TASK DIRECTIONS: Please filter the entries and return only the lines that include "computer".

Source data

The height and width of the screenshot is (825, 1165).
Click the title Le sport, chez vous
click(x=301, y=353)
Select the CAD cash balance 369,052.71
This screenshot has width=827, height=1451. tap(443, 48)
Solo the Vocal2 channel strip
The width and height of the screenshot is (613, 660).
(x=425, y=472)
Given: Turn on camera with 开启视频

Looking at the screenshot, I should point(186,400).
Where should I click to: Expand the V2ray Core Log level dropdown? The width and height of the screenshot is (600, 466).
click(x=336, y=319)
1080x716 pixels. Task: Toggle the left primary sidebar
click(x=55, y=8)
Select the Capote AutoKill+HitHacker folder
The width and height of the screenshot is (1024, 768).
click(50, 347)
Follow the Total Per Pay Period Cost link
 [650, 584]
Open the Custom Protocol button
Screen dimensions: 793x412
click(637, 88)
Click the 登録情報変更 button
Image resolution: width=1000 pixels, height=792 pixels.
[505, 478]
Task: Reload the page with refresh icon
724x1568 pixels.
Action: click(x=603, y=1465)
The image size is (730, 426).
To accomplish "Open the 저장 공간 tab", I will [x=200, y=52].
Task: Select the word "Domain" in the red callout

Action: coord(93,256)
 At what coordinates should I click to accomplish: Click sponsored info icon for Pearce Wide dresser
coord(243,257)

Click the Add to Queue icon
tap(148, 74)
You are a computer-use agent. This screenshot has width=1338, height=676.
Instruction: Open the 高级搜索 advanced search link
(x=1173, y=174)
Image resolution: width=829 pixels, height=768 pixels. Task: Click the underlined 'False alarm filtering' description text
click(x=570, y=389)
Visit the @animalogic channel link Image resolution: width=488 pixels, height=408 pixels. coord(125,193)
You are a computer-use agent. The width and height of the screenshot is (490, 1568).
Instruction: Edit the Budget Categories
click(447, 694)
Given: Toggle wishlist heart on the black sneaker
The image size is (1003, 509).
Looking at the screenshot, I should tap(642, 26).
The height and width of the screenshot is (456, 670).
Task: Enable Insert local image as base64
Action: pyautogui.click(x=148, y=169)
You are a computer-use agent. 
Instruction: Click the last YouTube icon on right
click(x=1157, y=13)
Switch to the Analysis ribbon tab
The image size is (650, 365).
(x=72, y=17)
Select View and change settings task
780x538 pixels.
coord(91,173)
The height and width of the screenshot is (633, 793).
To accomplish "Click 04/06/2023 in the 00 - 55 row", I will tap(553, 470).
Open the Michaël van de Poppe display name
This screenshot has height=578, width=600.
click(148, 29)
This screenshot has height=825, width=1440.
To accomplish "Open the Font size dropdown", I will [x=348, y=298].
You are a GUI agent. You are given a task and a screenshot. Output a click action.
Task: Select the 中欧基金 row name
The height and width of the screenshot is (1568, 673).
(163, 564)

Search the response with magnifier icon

ANSWER BOX:
You are a computer-use agent. This screenshot has width=1338, height=676.
You are a computer-use agent. The width and height of the screenshot is (490, 1568).
You are a computer-use agent. 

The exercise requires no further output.